The words in the title of Dee Dee’s (or Weems’s) record album, If You Should Lose Me, are not only a refrain from a 1962 rhythm and blues hit song “You’ll Lose a Good Thing” by singer and guitarist Barbara Lynn; Weems’s “If You Should Lose Me” poses to viewers an indicative conditional whose invisible (but inferred) consequent, “Oh, yeah, you’ll lose a good thing,” lies behind the various pictorial, textual, and narrative components of Ode to Affirmative Action. And Weems, being a knowledgeable and highly conversant illuminata of African American culture, relied on this album’s suggestive title to guide her audiences through the work’s implicit grievance, as well as the racial metadata prompted by represented terms like “Affirmative Action” and place names like “Clarksdale” (the latter, significant in the history of the African American musical genre “the blues”).
Neither didactic nor conventionally legible, Ode to Affirmative Action pursues its postmodern agenda largely through these aforementioned visual and cultural referents. And yet one should not lose sight that, as the title of Carrie Mae Weems’s work makes explicit, her critiques are set within the very idea of an ode. Defined in the OED as a “lyric poem in the form of an address to a particular subject,” “elevated in style or manner,” and often “meant to be sung,” an ode, in this instance, trades on its aural associations so as to make Weems’s simulated gold record a black artist’s universal plaint.

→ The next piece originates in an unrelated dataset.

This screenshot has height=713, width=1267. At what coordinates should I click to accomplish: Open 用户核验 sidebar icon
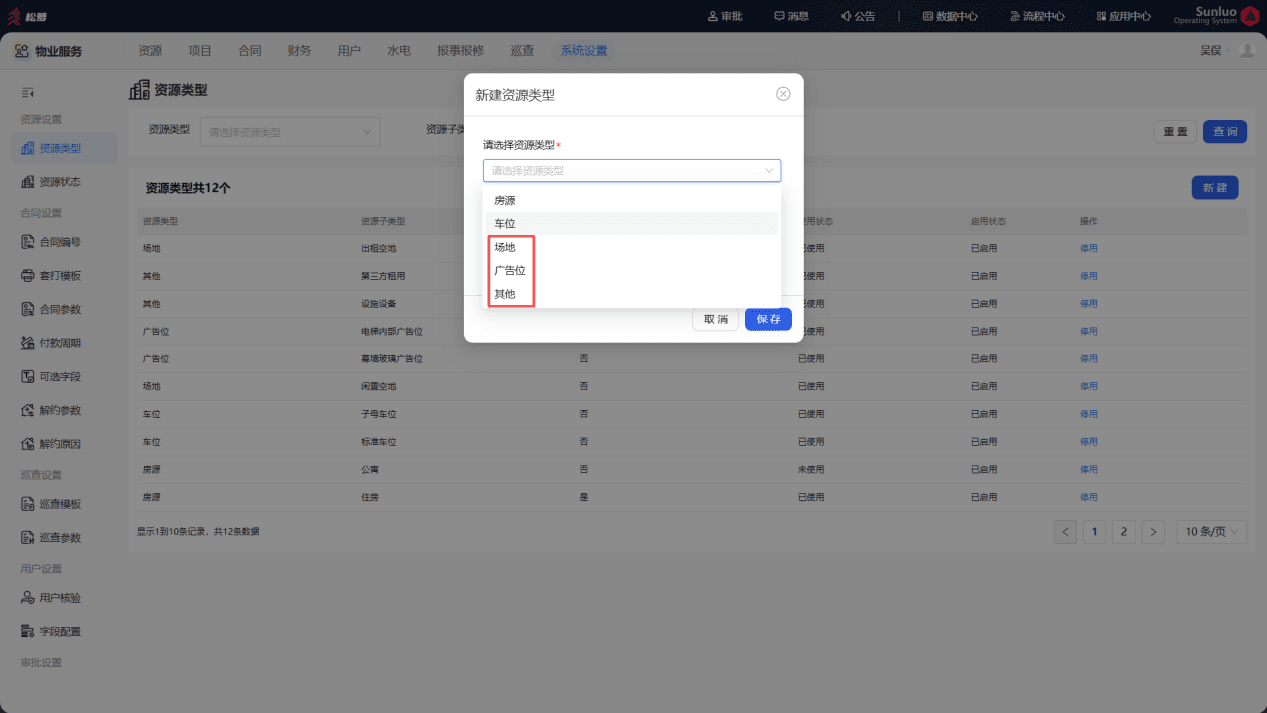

Sardonically labeled here with the “authenticating” stamp of the Mississippi Delta, as well as with a politically charged policy that, despite its objective of bridging inequalities, fails when it comes to giving black women equitable treatment or rewards based on abilities, Ode to Affirmative Action both commemorates “a good thing” and evinces an early artistic achievement by an artist who, as time will demonstrate, continues on this revelatory yet provocative path, and remains an impressive artistic presence.